For CVE-2025-55182, NVD had not yet provided an NVD‑assessed CVSS vector at the time we scored it, so by this precedence order Sonatype products uses our CVSS v4 score.
Why our CVSS v4 score is 9.3
Our Security Research Team analyzes new vulnerabilities and calculates CVSS scores using the Common Vulnerability Scoring System version 4. See Sonatype Vulnerability Data. For CVE-2025-55182, we determined that the correct CVSS v4 score is 9.3.
The only difference between our 9.3 and a 10 for this vulnerability is the “scope” (CVSS v3) / “subsequent system” (CVSS v4) metric. Based on our research, exploit code is sent to and executed by the React Server Components (RSC) process under its existing privilege level, and that process is both the vulnerable and impacted system. For a 10, the vulnerable and impacted systems would need to be different. Because we do not see a separate impacted system, the appropriate CVSS v4 score is 9.3 (Critical) rather than 10 (Critical).

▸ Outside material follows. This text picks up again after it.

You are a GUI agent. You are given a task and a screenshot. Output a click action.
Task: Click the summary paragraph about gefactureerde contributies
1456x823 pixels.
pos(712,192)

Relation to NVD and vendor scores
We and NVD both use CVSS, but different analysts can legitimately select different metric values based on their understanding of the vulnerability. Our researchers often score vulnerabilities before NVD and update scores as more information becomes available, so differences from NVD’s values are expected. See Sonatype Vulnerability Data.
Some public records may show 10 as a vendor “root score” (R score). R scores are not CVSS Base Scores and are not used in IQ Server’s precedence; we only consider actual CVSS v2, v3, or v4 vectors from NVD or from our Security Research Team.
Policy considerations
By default, our Security‑Critical policies are designed so that vulnerabilities with CVSS scores in the 9.0–10.0 range are treated as Critical. We do not recommend changing Critical policies to trigger only on a score of exactly 10, because that would exclude vulnerabilities like CVE-2025-55182 that we intentionally score as 9.3 (Critical) and that should still be treated as Critical.